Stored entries
▬▬▬▬▬▬▬▬▬▬
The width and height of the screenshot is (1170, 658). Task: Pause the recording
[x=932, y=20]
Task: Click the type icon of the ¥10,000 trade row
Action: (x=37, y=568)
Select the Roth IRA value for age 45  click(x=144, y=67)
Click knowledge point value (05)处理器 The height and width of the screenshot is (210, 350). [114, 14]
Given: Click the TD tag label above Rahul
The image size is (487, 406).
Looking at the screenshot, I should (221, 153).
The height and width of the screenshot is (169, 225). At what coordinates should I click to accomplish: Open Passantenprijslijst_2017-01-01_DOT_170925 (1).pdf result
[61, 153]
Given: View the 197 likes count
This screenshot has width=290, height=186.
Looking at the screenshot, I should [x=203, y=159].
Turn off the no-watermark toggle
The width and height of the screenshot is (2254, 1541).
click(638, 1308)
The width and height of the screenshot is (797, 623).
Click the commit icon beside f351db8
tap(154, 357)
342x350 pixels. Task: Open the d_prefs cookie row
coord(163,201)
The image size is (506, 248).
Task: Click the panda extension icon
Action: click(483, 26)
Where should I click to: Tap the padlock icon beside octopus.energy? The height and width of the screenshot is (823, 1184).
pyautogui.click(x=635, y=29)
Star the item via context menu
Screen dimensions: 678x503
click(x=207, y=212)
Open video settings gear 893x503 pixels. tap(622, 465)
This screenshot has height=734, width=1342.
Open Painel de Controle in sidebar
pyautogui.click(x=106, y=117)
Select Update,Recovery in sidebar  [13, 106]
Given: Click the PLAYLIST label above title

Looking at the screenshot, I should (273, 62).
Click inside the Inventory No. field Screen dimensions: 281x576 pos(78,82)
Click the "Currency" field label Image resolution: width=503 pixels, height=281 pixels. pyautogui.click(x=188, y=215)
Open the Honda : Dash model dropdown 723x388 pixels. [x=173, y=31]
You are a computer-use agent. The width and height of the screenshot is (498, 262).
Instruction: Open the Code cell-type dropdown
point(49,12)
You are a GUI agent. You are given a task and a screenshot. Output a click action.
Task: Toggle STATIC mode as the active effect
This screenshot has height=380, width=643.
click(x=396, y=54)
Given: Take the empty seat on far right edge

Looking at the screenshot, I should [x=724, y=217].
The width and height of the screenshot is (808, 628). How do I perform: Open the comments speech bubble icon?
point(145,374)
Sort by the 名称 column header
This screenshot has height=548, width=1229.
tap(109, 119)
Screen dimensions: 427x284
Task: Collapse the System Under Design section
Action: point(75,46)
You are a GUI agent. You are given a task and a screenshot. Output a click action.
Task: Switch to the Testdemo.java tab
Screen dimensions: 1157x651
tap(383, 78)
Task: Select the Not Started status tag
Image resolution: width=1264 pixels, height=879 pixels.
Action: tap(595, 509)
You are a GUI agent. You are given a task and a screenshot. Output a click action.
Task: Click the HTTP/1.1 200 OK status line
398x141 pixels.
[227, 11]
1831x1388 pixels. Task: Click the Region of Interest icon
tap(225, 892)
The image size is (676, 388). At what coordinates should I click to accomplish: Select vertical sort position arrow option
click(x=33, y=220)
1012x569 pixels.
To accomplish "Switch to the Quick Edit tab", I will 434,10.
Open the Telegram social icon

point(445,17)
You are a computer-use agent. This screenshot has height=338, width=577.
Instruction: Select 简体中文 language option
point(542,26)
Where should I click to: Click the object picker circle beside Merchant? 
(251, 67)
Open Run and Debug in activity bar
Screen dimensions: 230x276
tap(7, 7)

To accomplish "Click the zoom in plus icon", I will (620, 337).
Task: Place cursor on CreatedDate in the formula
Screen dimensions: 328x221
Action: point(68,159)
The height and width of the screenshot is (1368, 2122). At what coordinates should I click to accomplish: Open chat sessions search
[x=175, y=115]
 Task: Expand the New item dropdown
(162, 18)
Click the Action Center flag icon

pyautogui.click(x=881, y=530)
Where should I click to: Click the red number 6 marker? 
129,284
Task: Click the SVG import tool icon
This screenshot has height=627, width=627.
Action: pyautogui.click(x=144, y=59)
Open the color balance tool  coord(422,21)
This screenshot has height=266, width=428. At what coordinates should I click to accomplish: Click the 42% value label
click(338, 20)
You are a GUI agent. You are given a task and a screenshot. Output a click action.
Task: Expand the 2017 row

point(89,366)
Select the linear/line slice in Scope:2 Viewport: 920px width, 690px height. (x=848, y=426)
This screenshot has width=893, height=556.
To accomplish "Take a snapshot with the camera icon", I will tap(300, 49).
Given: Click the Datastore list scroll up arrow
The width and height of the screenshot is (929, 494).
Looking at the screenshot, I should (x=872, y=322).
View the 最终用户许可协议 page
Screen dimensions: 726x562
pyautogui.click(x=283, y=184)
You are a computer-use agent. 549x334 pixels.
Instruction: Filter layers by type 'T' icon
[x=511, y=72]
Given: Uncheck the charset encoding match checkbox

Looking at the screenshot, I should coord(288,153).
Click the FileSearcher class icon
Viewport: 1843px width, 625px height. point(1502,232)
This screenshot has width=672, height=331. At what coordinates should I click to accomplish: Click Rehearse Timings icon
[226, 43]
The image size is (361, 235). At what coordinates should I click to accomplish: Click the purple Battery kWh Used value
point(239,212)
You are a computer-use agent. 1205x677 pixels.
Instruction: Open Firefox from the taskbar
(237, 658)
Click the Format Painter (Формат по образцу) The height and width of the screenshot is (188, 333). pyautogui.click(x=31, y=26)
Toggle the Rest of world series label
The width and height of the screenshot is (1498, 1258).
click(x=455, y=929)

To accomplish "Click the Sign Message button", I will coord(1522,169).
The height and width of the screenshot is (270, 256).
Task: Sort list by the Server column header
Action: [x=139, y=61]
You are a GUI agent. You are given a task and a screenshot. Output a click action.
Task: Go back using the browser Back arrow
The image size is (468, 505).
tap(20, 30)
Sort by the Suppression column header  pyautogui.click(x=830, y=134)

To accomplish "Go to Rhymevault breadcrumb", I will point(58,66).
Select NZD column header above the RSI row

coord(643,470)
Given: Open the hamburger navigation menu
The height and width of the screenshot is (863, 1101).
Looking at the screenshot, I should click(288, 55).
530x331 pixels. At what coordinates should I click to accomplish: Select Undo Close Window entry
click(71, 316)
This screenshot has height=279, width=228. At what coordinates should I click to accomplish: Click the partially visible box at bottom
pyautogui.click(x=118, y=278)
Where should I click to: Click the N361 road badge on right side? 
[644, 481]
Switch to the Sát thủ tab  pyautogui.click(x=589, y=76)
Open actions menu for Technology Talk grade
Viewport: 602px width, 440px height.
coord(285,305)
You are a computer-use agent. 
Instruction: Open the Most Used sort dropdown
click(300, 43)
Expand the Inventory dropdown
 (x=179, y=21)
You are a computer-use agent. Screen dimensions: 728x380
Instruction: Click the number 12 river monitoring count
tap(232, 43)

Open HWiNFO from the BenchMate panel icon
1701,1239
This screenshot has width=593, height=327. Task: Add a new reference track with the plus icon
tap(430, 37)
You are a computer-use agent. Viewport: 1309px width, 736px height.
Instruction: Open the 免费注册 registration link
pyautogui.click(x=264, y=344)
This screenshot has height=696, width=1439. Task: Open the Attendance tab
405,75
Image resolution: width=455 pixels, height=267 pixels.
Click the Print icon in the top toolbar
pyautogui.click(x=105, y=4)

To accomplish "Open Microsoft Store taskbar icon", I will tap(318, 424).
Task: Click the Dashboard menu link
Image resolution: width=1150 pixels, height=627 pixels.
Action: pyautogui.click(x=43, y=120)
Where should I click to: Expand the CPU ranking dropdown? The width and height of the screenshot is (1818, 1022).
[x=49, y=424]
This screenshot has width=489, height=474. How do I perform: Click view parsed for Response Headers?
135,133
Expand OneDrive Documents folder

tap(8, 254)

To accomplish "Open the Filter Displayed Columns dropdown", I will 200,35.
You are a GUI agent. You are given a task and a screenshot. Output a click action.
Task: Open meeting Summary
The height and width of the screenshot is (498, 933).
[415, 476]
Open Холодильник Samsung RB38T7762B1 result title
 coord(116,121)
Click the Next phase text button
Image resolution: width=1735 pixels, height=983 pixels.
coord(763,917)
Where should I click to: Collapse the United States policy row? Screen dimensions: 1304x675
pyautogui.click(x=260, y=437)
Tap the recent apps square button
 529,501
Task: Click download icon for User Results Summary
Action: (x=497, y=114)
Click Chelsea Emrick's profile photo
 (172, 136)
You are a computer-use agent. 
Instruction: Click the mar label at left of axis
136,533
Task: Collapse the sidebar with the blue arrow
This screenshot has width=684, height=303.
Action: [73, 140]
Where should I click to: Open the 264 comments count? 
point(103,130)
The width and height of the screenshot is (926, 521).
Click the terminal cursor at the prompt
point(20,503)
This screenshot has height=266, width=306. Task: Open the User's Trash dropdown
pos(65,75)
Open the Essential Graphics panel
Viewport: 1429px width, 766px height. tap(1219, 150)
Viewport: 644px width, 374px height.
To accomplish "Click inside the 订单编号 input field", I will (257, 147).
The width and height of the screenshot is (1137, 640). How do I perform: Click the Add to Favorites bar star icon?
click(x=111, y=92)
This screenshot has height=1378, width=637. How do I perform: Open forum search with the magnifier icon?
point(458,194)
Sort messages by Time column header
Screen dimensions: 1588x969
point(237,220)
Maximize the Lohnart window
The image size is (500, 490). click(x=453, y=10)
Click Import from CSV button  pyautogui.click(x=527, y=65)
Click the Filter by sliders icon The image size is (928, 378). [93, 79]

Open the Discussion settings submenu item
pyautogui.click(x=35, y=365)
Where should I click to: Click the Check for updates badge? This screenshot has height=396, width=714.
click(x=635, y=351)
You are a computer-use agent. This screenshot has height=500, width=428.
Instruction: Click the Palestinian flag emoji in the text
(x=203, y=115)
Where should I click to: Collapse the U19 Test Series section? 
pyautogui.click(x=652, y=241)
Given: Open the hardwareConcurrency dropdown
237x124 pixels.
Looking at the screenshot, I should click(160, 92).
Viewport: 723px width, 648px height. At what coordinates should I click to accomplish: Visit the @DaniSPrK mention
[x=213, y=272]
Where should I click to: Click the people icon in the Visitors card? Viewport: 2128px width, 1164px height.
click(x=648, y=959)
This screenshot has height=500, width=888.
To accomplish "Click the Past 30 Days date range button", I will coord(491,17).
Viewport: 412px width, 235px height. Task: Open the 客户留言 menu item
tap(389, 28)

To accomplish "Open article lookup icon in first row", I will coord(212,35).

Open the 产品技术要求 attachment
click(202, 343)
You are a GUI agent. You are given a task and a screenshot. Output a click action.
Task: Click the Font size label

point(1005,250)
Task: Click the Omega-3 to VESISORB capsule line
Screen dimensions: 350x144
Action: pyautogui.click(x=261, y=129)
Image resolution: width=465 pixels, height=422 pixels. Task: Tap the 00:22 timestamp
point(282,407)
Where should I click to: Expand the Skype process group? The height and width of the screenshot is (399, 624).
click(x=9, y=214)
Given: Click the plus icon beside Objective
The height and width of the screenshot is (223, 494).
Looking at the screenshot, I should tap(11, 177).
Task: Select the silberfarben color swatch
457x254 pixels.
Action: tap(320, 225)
▬▬▬▬▬▬▬▬▬▬
INSTRUCTION >> Copy out the listing above verbatim, from the line with "Open Run and Debug in activity bar" up to and including the line with "Action: point(68,159)".

EXERCISE SOLUTION >>
Open Run and Debug in activity bar
Screen dimensions: 230x276
tap(7, 7)

To accomplish "Click the zoom in plus icon", I will (620, 337).
Task: Place cursor on CreatedDate in the formula
Screen dimensions: 328x221
Action: point(68,159)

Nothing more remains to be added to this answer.